((

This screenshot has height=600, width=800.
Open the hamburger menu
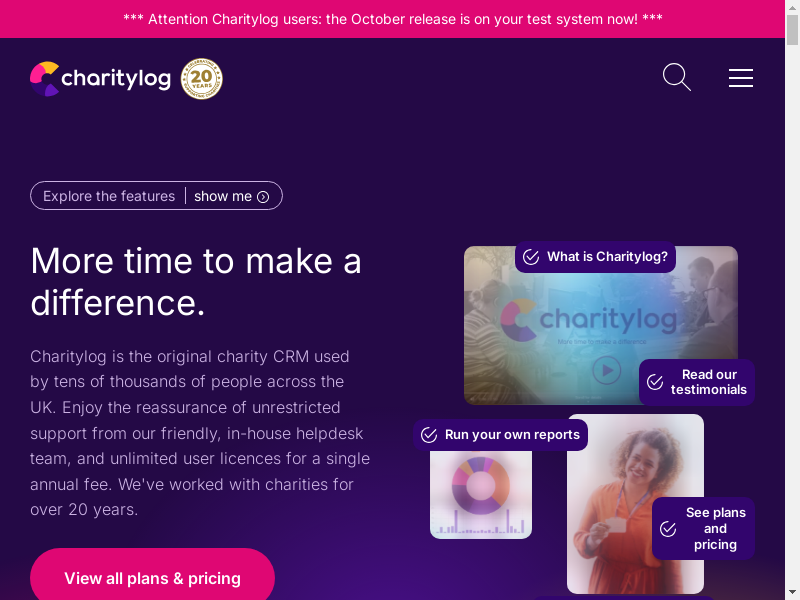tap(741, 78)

))
((

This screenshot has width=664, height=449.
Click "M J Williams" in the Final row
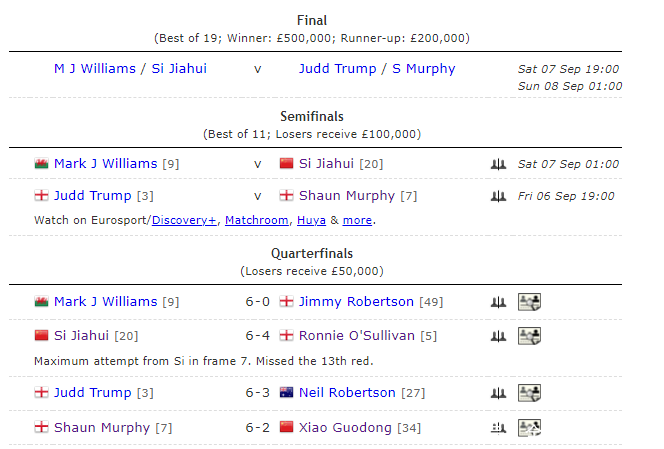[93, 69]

))

Using the records above, report each line with the string "width".

This screenshot has height=600, width=800.
This screenshot has width=664, height=449.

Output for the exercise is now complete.